■ Exercise inputs:
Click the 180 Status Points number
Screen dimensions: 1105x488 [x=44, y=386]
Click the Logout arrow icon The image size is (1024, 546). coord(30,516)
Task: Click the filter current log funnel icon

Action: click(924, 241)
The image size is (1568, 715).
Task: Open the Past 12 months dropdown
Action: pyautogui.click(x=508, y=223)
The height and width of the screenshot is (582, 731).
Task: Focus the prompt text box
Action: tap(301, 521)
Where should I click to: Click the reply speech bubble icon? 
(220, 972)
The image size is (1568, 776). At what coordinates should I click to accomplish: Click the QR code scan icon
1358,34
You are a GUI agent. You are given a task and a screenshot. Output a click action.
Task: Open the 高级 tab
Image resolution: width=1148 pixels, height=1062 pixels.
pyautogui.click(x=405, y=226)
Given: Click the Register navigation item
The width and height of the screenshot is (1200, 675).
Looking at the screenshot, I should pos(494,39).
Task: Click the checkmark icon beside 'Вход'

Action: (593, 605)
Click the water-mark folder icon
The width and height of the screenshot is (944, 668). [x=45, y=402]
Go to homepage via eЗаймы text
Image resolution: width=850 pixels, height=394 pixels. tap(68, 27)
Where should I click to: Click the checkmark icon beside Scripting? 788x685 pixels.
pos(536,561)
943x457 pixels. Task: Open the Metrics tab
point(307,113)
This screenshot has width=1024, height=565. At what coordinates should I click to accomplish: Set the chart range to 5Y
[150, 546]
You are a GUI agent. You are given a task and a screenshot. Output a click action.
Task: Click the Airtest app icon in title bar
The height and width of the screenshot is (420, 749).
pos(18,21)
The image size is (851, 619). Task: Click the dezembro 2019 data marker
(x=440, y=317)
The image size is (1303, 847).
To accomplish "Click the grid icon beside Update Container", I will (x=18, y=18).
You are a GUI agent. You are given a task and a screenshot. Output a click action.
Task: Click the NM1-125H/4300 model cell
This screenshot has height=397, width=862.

■ Task statement: Starting at the first line of the material above, reproduce each line exactly up to and including the line with "Click the Logout".

■ The answer:
Click the 180 Status Points number
Screen dimensions: 1105x488 [x=44, y=386]
Click the Logout arrow icon The image size is (1024, 546). coord(30,516)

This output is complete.